Re: Proposal: hands off the base! :)

2008-01-21 Thread Laurent Deniau

Bulat Ziganshin wrote:

step 1: create library NewArray with modules Data.NewArray.* copied
one-to-one from Data.Array.* and publish it as version 1

step 2: raise NewArray version to 2.0 and start making changes. once
we've finished, raise version to 3.0 and keep interfaces for 3.*
intact so anyone can import NewArray 3.* and got latest version with
exactly the same interface as he used


Why not use some convention on the version number, a bit like in the 
Linux kernel (odd minor = dev, even minor = stable)?
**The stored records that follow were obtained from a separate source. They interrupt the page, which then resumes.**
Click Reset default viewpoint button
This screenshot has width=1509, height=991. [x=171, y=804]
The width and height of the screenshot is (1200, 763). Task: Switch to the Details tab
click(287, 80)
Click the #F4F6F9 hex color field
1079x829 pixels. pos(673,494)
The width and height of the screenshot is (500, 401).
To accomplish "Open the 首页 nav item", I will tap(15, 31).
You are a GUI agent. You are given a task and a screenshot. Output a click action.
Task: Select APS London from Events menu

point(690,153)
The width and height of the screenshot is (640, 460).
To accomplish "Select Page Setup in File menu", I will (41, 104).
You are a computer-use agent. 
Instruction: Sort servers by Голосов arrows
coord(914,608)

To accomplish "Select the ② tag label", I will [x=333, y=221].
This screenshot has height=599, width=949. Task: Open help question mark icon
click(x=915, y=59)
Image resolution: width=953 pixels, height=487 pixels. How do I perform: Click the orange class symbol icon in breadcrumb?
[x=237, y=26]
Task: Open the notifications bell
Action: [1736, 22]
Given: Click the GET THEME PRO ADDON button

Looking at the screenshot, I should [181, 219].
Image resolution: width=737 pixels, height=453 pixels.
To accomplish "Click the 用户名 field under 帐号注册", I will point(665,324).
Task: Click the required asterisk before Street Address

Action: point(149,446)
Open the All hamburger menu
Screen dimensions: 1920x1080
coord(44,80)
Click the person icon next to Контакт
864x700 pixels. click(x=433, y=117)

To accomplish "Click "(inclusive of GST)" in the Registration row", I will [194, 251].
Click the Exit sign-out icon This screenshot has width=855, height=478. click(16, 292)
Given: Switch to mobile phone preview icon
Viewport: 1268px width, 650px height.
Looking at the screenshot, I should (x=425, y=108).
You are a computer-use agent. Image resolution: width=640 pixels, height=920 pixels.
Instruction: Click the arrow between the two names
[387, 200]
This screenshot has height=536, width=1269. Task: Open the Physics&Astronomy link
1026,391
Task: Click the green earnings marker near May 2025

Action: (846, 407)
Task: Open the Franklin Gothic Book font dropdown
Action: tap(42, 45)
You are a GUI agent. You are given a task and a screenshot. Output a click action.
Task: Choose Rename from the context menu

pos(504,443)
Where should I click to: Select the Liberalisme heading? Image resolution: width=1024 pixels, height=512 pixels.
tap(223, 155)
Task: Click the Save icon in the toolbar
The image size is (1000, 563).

Instead of creating NewArray, just tag Array with version 1.0.x and 
create a new branch 1.1.y as a development version of 1.0.x. Your 
NewArray 2.0 proposal will then become Array numbered 1.2.x for stable 
version and 1.3.y for development (unstable) version (your version 3.0 
would become 1.4.x and 1.5.y respectively). Moving to versions 2.0.x - 
2.1.y would mean a major change of all standard libraries (cross-cutting 
changes) like moving to features of the last standard or reflecting a 
reorganization of the standard classes.


It would allow to keep track of many dev + stable releases in parallel 
without changing the libraries names. It also allows to release 
development version more often than stable version.


Best regards,

ld.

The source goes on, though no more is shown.